Monday, February 14, 2011

President Obama's Budget Proposal

In a time when state budgets are hurting and college tuitions are rising, we cannot afford further cuts to education funding.

The president released his budget proposals for the 2012 fiscal year.
Obama's new budget puts forward a plan to achieve $1.1 trillion in deficit reductions over the next decade, according to an administration official who spoke to the Associated Press on condition of anonymity in advance of the formal release of the budget.
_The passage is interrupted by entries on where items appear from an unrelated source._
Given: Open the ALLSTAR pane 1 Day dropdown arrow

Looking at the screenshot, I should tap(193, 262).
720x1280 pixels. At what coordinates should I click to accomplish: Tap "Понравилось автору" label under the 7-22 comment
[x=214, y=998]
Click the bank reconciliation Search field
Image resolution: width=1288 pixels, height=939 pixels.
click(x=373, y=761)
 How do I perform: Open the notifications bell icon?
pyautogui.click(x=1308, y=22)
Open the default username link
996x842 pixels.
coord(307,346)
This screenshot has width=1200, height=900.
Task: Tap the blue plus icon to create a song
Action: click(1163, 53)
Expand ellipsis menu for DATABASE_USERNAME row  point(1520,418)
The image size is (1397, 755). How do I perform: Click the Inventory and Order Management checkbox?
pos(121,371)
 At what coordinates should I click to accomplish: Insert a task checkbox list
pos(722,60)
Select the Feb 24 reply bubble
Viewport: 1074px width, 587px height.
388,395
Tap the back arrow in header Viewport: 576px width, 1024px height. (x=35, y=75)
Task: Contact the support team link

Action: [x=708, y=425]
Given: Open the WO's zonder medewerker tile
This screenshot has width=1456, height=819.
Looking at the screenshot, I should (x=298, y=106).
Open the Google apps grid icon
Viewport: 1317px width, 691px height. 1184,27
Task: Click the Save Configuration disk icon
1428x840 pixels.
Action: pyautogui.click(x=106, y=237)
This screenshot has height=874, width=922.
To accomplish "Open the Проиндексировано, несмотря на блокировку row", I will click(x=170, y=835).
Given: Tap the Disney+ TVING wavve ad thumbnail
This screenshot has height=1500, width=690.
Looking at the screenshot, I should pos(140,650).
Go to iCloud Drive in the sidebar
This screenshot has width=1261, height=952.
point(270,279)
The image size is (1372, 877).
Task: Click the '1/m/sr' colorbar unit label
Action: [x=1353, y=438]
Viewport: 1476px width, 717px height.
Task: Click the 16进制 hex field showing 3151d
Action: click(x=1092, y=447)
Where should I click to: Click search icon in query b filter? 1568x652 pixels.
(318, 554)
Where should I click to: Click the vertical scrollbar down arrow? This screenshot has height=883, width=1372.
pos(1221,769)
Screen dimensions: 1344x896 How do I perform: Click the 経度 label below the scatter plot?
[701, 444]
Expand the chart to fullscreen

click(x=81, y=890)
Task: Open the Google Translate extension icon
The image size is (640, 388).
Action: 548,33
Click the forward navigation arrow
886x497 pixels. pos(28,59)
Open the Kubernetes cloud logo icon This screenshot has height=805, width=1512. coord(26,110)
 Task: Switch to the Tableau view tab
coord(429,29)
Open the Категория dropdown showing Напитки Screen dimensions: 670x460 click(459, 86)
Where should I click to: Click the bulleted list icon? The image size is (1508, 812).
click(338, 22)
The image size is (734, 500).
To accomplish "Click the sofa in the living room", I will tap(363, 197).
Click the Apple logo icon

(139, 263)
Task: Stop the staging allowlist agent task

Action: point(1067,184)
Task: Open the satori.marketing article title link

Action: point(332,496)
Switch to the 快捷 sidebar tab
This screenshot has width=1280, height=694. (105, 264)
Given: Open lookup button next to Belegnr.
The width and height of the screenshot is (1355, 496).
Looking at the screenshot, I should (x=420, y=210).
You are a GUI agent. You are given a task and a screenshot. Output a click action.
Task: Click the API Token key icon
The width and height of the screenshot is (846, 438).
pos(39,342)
Those reductions -- averaging just over $100 billion each year -- are achieved mainly by squeezing social programs. A deal struck to extend the Bush tax cuts for just two years, meanwhile, increased the deficit by $858 billion dollars. More than $500 billion of that bargain constituted tax cuts, with billions more funding business tax breaks and a reduction in the estate tax. Roughly $56 billion went to reauthorize emergency unemployment benefits.
Here's this bit from CNN the other day:
CROWLEY: Here's the problem, I guess. If you are a graduate -- let's take one of your examples. You're a graduate student; you are, right now, getting loans. You don't have to pay those loans or any interest on them until you graduate. But now you have to pay -- or it accumulates, I'm assuming -- you have to pay interest beginning on day one of grad school, and that makes it so that you can't go to grad school.

LEW: Well, let's just be clear. Interest will build up, but students won't have to pay until they graduate. So it will increase the burden for paying back the loans, but it will not reduce access to education. That's, I think, part of how you can responsibly have a plan that deals with the challenge of solving our fiscal crisis, getting out of the situation where the deficit is growing and growing, but also investing in the future.
From that interview, HuffPost notes this:
Lew's assurance that students still won't have to start paying back their debt until after they graduate might not offer much comfort to people who emerge from graduate school and face, on average, more than $40,000 in debt, according to FinAid.org. Students pursuing a medical degree can face more than $100,000 in debt, notes HuffPost's Amanda Terkel.

Obama himself has acknowledged the burden of heavy student debt, saying in his 2010 State of the Union speech, "In the 21st century, the best anti-poverty program around is a world-class education. No one should go broke because they chose to go to college."